Douglas et al. (2010) Artemisinin combination therapy for vivax malaria. Lancet Inf Dis.
Battle et al. (2014) Geographical variation in Plasmodium vivax relapse. Malaria Journal.
Price et al. (2014) Global extent of chloroquine-resistant Plasmodium vivax: a systematic review and meta-analysis. Lancet Inf Dis.
Tarning et al. (2014) Population pharmacokinetics and antimalarial pharmacodynamics of piperaquine in patients with Plasmodium vivax malaria in Thailand. CPT Pharmacometrics Syst Pharmacol.
3) Constant death of hypnozoites: this implies random invasion that may well not be true.
Once a hypnozoite is established in a liver hepatocyte, it is assumed to not invade other hepatocytes. The constant death rate of hypnozoites depends on the assumption of constant death of invaded liver hepatocytes (Malato et al).
Malato et al. (2011) Fate tracing of mature hepatocytes in mouse liver homeostasis and regeneration. J Clin Inv.

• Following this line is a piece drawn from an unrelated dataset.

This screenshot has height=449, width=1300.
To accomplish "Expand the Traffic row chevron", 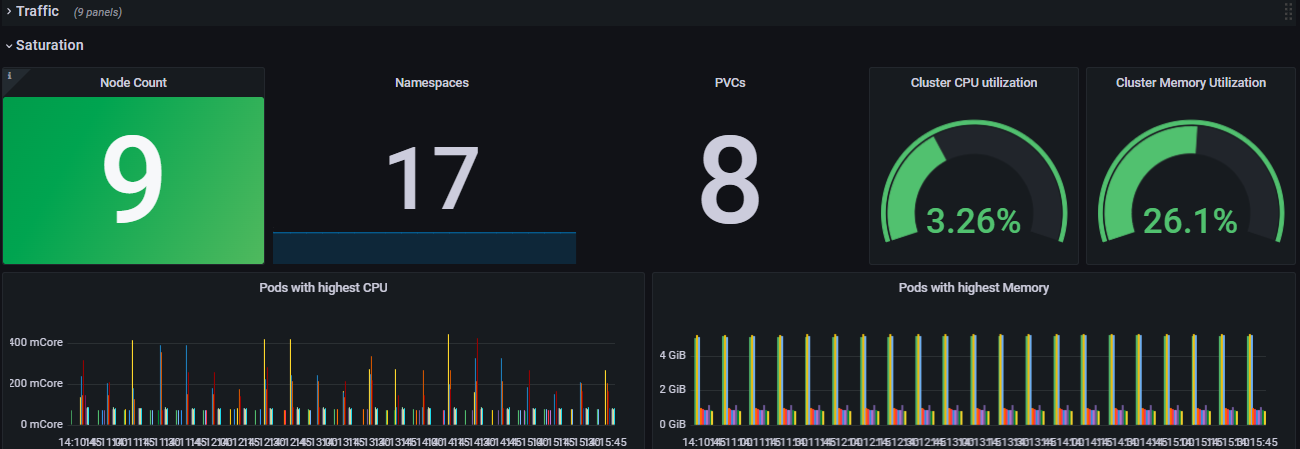I will pos(8,12).
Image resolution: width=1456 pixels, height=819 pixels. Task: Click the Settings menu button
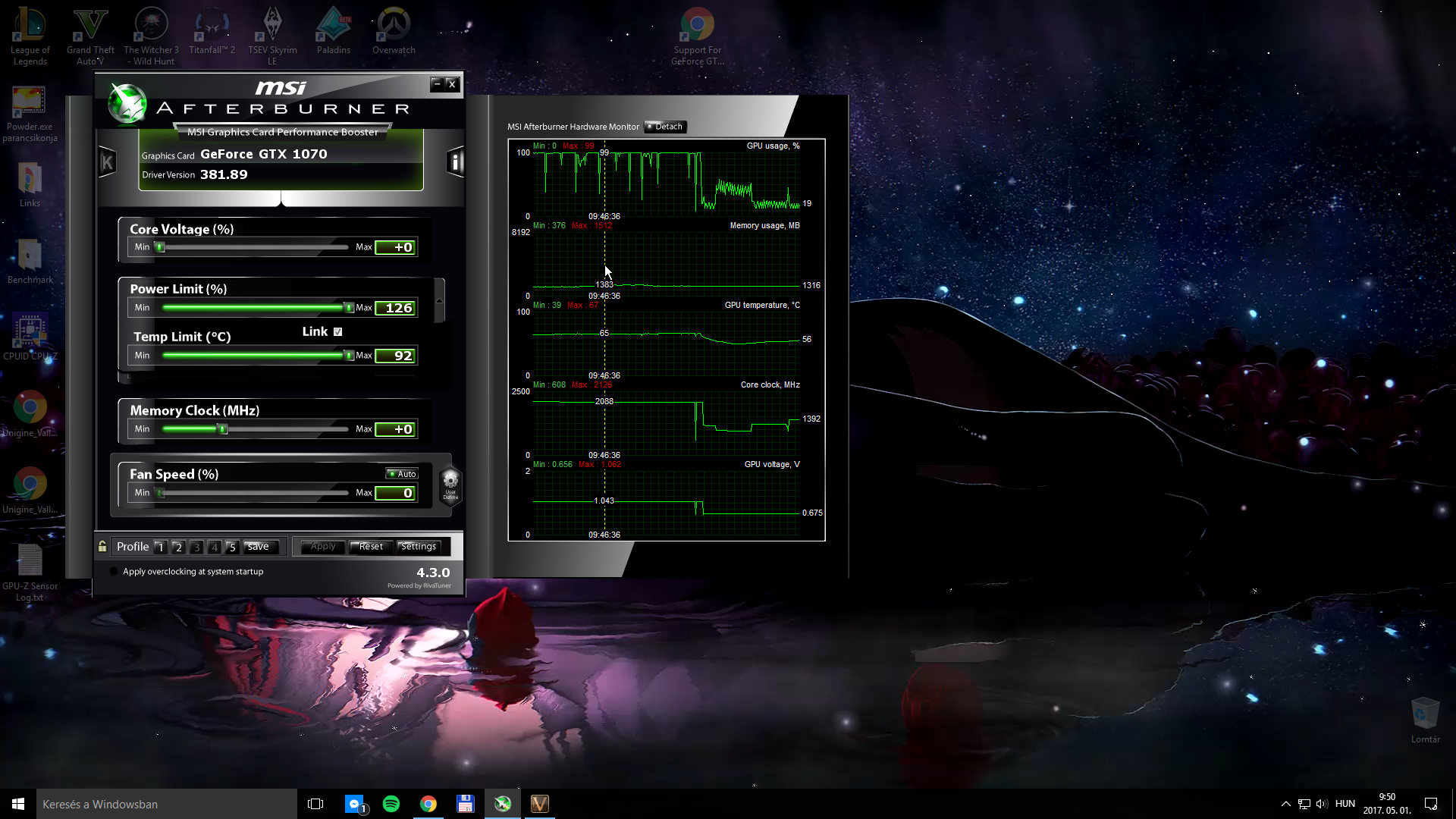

4) In addition to these biological assumptions, the reviewers did not feel that Figure 2 showed any obvious periodicity in relapses. The argument would be strengthened by using more formal methods to establish this, e.g. plotting the distribution of relapses for large N (to visually establish multi-modality), and/or estimating the spectral density of the time series.
This point is well taken. The plot below shows simulated patterns of relapses (tropical phenotype) for large N, ranging from 30 up to 200. For N = 200 there is a near constant activation of hypnozoites (red and grey triangles). However after censoring for undetected relapses (due to prophylaxis or existing parasitemia) the detected relapses (red triangles) appear periodic with period ∼ 14 days. This pattern is also evident for N = 30, 50, 100 (Author response image 1).
Figure 2 of the manuscript has been revised (now N=5, 10, 50 over a 12 month period) to more clearly show the periodic pattern.
A spectral analysis with simulated data would show increasing evidence of periodicity with increasing N. For very large N the period will approach 14 days. The period between consecutive relapses will be longer for smaller N. We believe that a full presentation of this analysis would go beyond the scope of what can be easily communicated to a wide audience.